Era a primeira vez que Ana Julia trazia aquela pauta. Pela forma que falara, Felipe se assustou. Tudo estava certo para o casamento, tudo ocorrera surpreendentemente bem, desde o pedido depois de anos de namoro, até as escolhas para a cerimônia. Talvez ela tivesse mudado de ideia e agora quisesse algo mais elaborado, além de simplesmente se casarem no civil como haviam pedido. Ana Júlia às vezes era uma incógnita para ele. Era ao mesmo tempo discreta, mas adorava sair da caixinha e usar seus imensos vestidos que chamavam atenção e geravam comentários por onde passava. Era sempre quieta, mas quando falava, não deixava suas palavras serem desperdiçadas. Ana Júlia parecia uma personagem perfeitamente construída em qualquer romance clássico e aquilo era uma das coisas que fazia Felipe amá-la tanto.

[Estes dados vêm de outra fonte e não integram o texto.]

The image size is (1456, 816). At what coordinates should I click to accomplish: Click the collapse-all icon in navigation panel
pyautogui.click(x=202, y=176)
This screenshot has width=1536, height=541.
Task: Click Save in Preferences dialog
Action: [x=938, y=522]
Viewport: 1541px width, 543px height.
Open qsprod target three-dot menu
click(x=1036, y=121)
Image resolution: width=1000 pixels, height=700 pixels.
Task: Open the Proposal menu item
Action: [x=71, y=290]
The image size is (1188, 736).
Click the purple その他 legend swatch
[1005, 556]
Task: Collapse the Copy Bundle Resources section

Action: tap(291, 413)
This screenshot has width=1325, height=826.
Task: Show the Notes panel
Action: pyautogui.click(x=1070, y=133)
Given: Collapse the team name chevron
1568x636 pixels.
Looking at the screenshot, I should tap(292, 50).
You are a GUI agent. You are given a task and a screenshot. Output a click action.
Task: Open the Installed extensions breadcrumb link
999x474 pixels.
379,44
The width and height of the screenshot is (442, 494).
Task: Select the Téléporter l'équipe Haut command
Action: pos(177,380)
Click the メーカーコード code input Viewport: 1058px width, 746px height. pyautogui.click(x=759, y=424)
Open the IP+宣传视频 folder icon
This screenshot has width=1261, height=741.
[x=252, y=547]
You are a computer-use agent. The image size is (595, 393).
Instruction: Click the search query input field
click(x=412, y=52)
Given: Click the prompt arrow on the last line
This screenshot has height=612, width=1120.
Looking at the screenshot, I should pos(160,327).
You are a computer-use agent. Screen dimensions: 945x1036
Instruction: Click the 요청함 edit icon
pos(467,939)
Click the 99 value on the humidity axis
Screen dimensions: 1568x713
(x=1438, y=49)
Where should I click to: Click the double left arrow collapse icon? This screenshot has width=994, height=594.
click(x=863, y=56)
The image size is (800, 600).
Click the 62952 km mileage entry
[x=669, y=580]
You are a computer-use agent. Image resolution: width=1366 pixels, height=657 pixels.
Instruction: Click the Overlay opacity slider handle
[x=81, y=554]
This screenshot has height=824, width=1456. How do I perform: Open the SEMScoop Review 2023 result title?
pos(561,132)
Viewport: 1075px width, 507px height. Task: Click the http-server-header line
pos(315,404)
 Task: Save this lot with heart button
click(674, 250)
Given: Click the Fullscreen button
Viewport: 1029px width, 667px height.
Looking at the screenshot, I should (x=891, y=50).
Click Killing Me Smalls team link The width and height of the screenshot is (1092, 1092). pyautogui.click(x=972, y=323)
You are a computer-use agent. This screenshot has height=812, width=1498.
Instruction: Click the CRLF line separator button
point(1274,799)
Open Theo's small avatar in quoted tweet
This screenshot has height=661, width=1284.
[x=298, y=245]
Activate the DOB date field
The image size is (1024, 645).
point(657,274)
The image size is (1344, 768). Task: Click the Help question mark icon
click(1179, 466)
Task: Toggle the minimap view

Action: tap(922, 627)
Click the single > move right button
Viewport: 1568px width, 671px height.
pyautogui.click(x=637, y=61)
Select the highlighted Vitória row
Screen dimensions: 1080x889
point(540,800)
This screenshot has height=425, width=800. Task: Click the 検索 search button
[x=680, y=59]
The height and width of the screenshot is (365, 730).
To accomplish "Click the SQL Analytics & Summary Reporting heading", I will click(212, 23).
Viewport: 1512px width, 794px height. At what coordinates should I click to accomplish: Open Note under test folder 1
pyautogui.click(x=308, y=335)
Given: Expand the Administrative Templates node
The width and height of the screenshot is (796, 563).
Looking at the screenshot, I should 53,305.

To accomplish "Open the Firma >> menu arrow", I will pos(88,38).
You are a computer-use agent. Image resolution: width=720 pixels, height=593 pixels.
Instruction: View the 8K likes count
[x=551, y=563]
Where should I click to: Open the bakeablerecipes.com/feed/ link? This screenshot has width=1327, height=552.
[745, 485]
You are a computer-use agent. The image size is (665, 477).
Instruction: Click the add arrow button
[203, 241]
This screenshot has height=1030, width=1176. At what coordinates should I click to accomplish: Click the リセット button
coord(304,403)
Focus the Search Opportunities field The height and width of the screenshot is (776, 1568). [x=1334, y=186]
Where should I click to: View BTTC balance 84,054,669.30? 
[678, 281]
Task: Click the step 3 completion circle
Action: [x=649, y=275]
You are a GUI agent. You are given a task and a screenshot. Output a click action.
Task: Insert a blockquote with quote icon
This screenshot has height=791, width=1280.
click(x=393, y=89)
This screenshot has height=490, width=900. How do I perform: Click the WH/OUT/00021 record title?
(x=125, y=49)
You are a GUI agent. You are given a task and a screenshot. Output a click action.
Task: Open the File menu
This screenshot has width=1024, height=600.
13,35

— Pelo seu tom, não sei se vou gostar da conversa. Está pensando em terminar o noivado e cancelar o casamento?
— Não, Felipe, não é isso. Mas talvez seja o que você queira depois que eu disser o que venho pensando há algum tempo.
— Está me preocupando. Aconteceu alguma coisa, querida?
Ana Júlia se ergueu e o puxou pela mão. Sentaram-se os dois sobre a cama de casal, um de frente para o outro. A mulher cruzou as pernas e ficou em uma posição mais confortável.
— Nós estamos juntos há muito tempo, mas tem uma coisa que sempre me... inquietou. Eu preciso que você me escute de coração aberto, sim? Eu nunca falei isso para ninguém e acho que precisa saber antes que nos casemos.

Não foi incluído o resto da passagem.